▶ _Task_
Repeat exactly, and only, the lines from the line bearing "Image resolution: width=1167" through the end of the material. Do not copy the pictures.

▶ _Information provided_
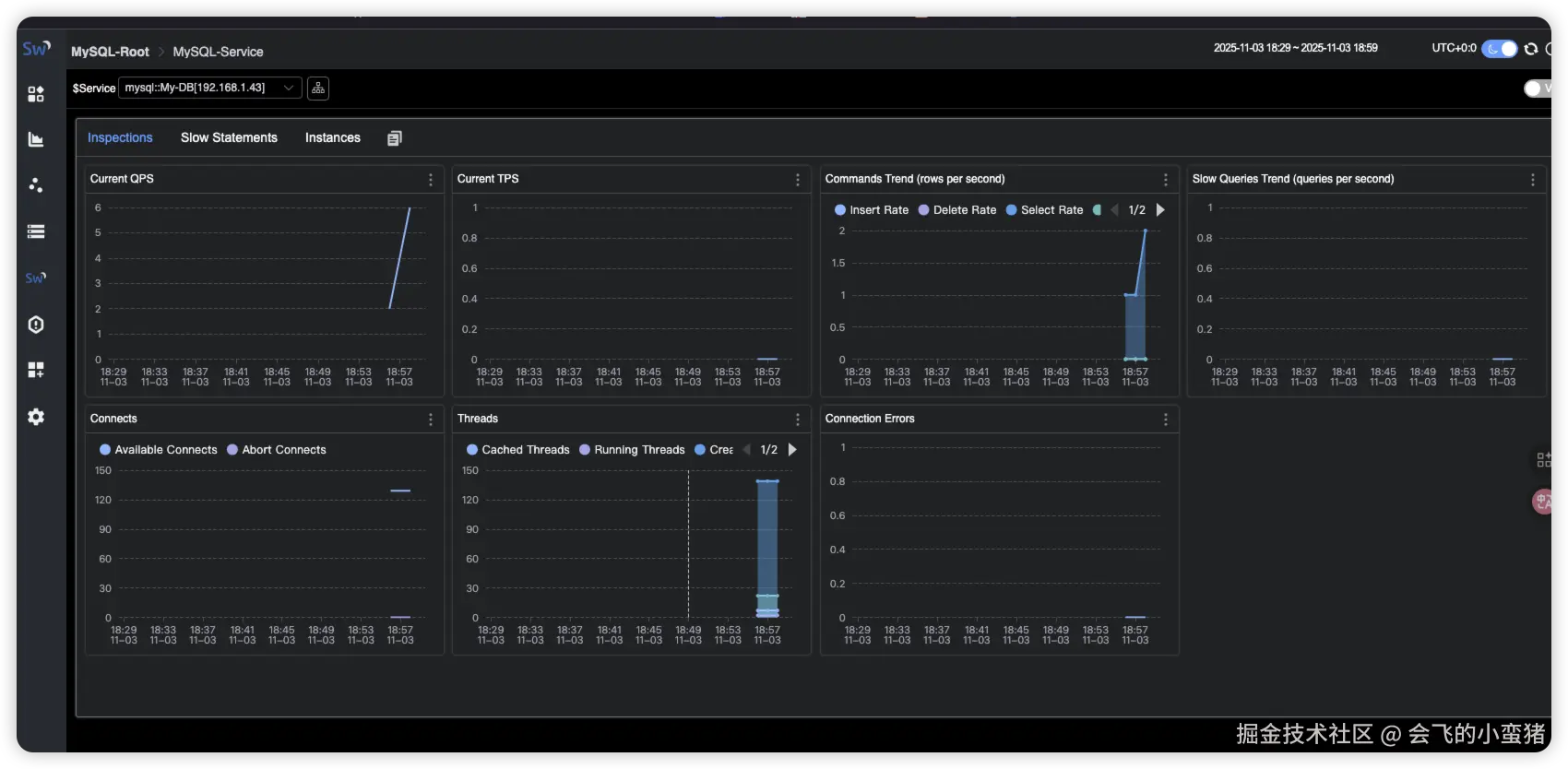Open the settings gear in sidebar

point(36,417)
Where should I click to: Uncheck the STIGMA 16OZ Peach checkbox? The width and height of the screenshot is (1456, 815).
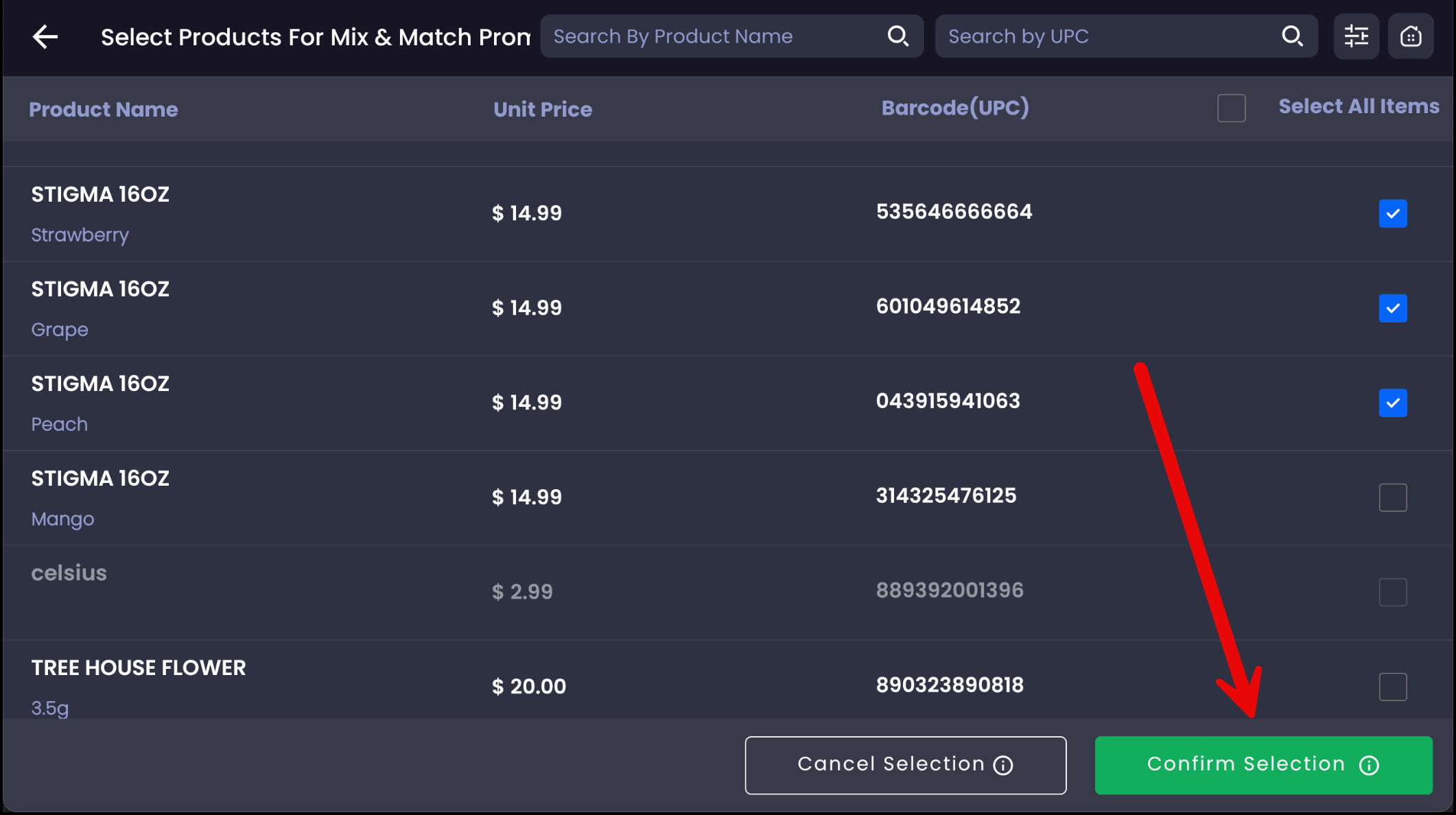click(x=1392, y=403)
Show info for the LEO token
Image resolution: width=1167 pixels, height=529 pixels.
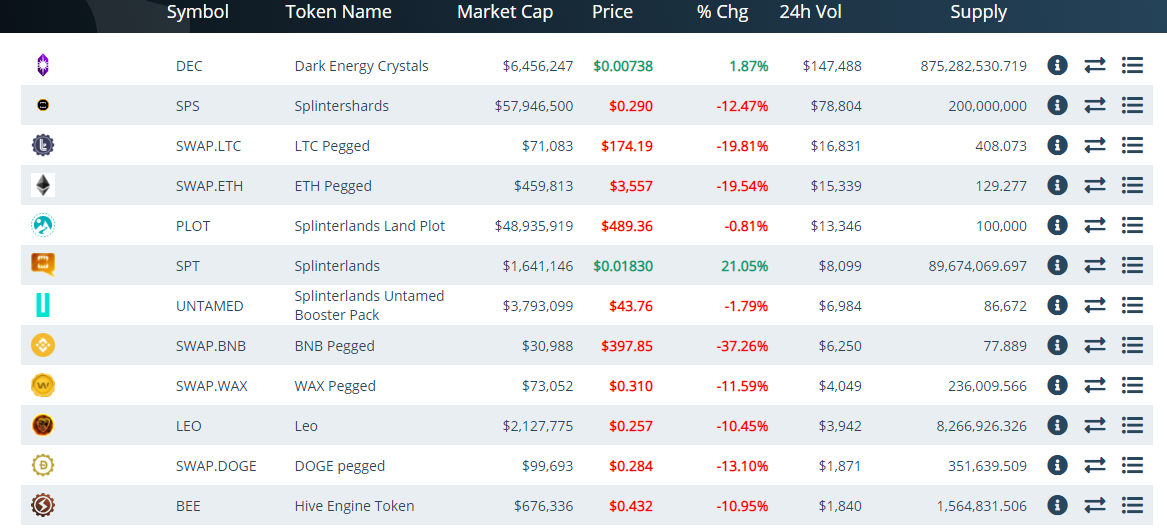tap(1057, 425)
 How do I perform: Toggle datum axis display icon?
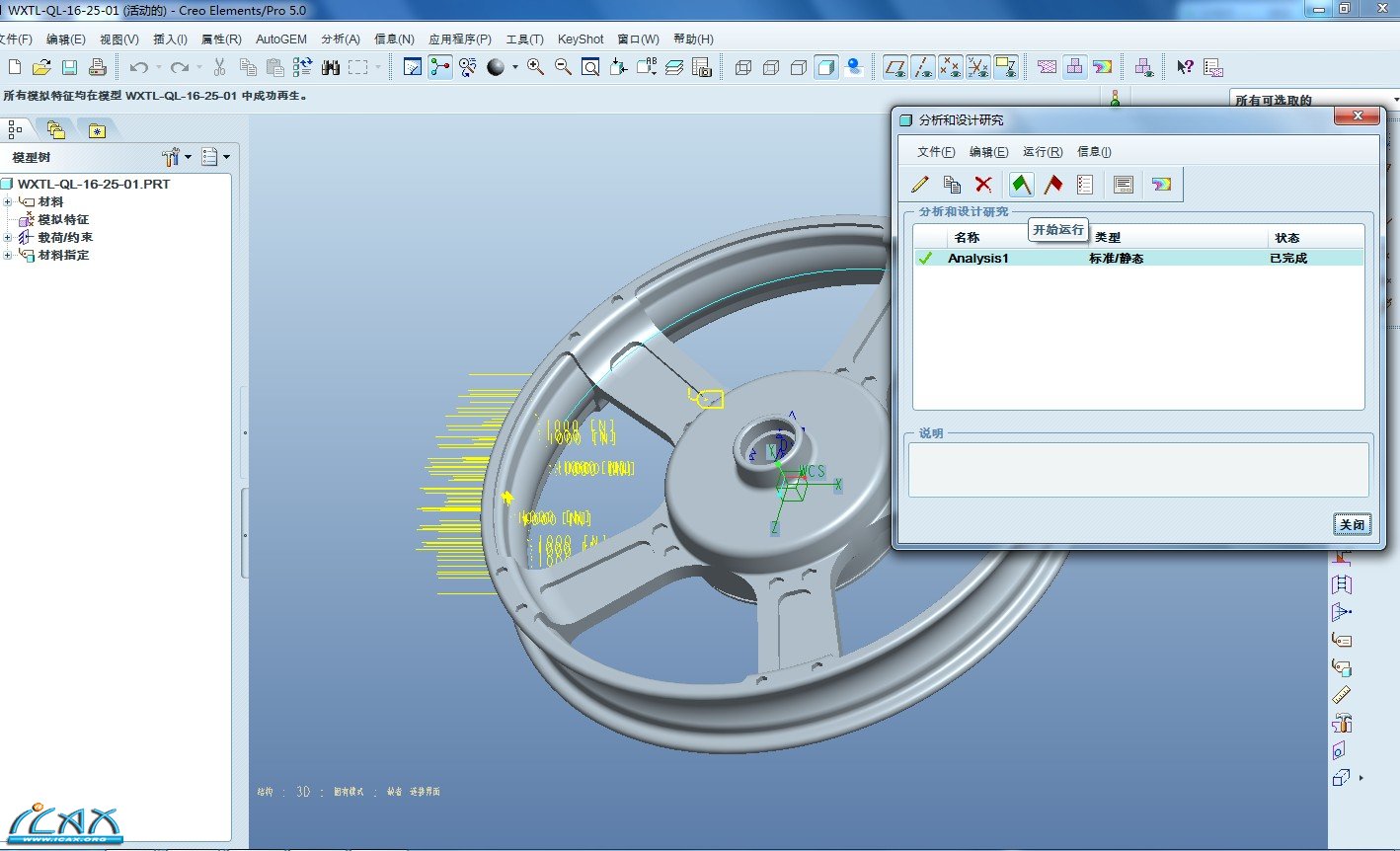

▶ _Exercise response_
Image resolution: width=1167 pixels, height=529 pixels.
tap(1057, 425)
 How do I perform: Toggle datum axis display icon?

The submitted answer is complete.